Each year, there are a few standard end-of-year tasks to complete. Right now, commit time on each Friday during January to work through the checklist until you are all finished.
Count your inventory.
If you sell or make products, take an inventory of all products or raw materials on hand at the turn of the year. If you use a cloud-based point of sale system, it’s extra important to write down the end of year inventory total on January 1. Most POS systems only keep a running (current) inventory total. If you forget to write it down now, you’ll have to figure backwards from all purchases and sales (not a fun job.)
Run accounting reports.
Run year-end financial reports as PDFs. Yes, you should do an export of the data in your accounting system’s backup format or CSV in case of data loss during the year. But accounting services change. If you need data from a few years back, it will be easier to look at a PDF report that summarizes the data you need without having to take the old CSV, re-import, reformat, clean up, then run a report.
Here are the key year-end reports to run off:
- Profit and Loss, Jan 1 – Dec 31
- Balance Sheet, dated Jan 1 and another dated Dec 31
- Detail of every transaction, Jan 1 – Dec 31
- Payroll tax details for each employee, Jan 1 – Dec 31
Download statements.
If you use Square, Paypal, Dwolla or online banking for business, make sure you have downloaded a PDF report of all transactions for the year. Your bank may restrict how long statements are available, so download all of last year’s bank statements now. Download copies of utility bills, credit card statements, insurance bills, supplier invoices, tax filings and any other online financial data.
Download cloud files.
Many small businesses are relying on cloud solutions for collaboration, invoicing, email, and other key functions. Review your cloud services, and download copies of all critical files and data. Include Google Drive/Docs, Office365, iCloud, Evernote, DropBox, Freshbooks, payroll, password management, point of sale and any other cloud services you use. Make a list of your current cloud services to make this task easier again next year.
Run off your calendar.
Your business calendar documents your travel, meetings and more related to your work.
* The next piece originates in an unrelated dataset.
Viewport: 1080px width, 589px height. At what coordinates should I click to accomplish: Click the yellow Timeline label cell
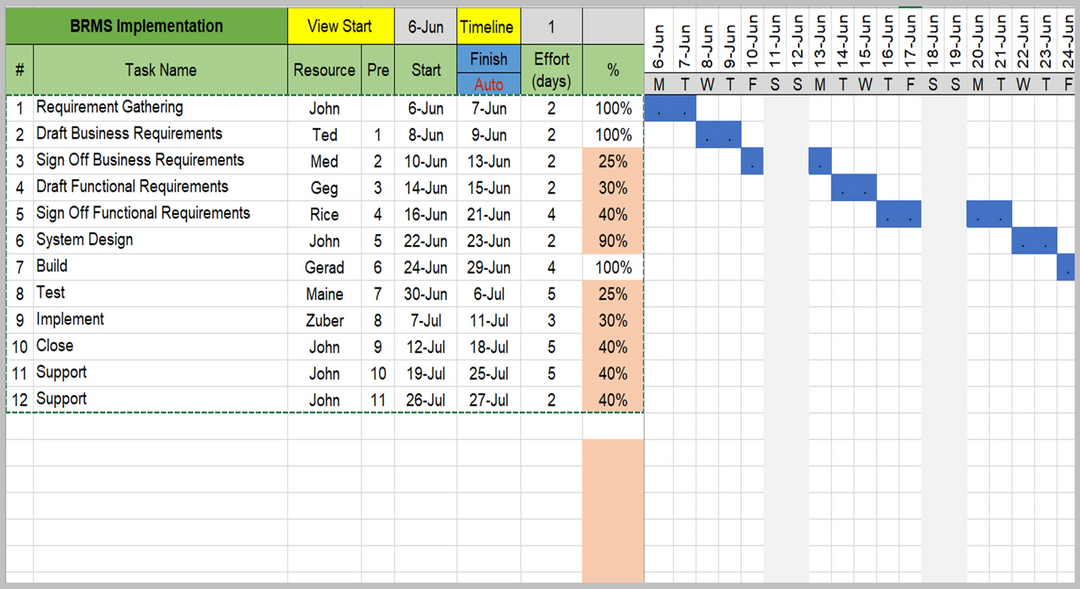coord(487,27)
It is a vital business record. Save a PDF report of your entire year. You will have to break it down by month or by week, or even by day, in order to make all the detail visible. If you use a paper planner, set a consistent and secure location to keep the old calendars available for at least 5 years running.
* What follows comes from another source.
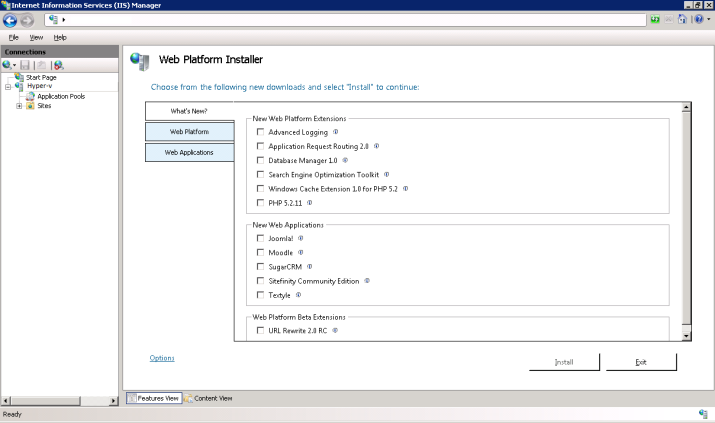The width and height of the screenshot is (715, 423).
Task: Check the PHP 5.2.11 option
Action: (261, 202)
Record end of year mileage.
If you use your vehicle for business, write down your mileage at the end of the year. This provides an important baseline for your mileage records all year long. I always put this on my calendar so I can find it easily.
Backup your phone.
If you lost your phone today, you’d still have access to the cloud data you use on it, but what about your photos? Don’t rely on the iPhone’s My Photo Stream, as that only includes the last 1,000 photos. I have a Seagate external drive that backs up my smartphone photos over wifi. Also think through any other data you may have created and stored on your phone and no where else. Back up those files as well.
Backup your files.
You’ve just collected a lot of critical financial data for your business. Don’t risk losing those files. Assemble all these files into a single folder dated with the year. Send a copy to a cloud backup such as Box or DropBox, keep a copy on an external hard drive separate from your computer, and keep another copy on your computer’s hard drive.
Do you have any special end-of-year items you do in your business? Add them in the comments.
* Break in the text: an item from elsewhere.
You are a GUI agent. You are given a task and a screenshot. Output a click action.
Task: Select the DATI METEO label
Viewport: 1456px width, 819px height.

New to SmallBizSurvival.com? Take the Guided Tour. Like what you see? Get our updates.
- About the Author
- Latest by this Author
Becky started Small Biz Survival in 2006 to share rural business and community building stories and ideas with other small town business people. She and her husband have a small cattle ranch and are lifelong entrepreneurs. Becky is an international speaker on small business and rural topics.
Tracy Brown says
Hi Becky – I hope you’ve been enjoying the holidays?
All of your suggestions in this post are great! I have one to add (because I just did this today and it’s on my radar). ;-)
If your business subcontracts, make sure those individuals have provided you with updated W-9 forms. Forms like the 1099 / 1096 must be filed by (I believe) the end of February 2015.
Here’s to a joyful, successful, and profitable 2015!
Tracy
Becky McCray says
Thanks, Tracy. 1099s are another important end of year task. I think we’ll ask our resident tax expert Maesz to do an updated 1099 instruction post!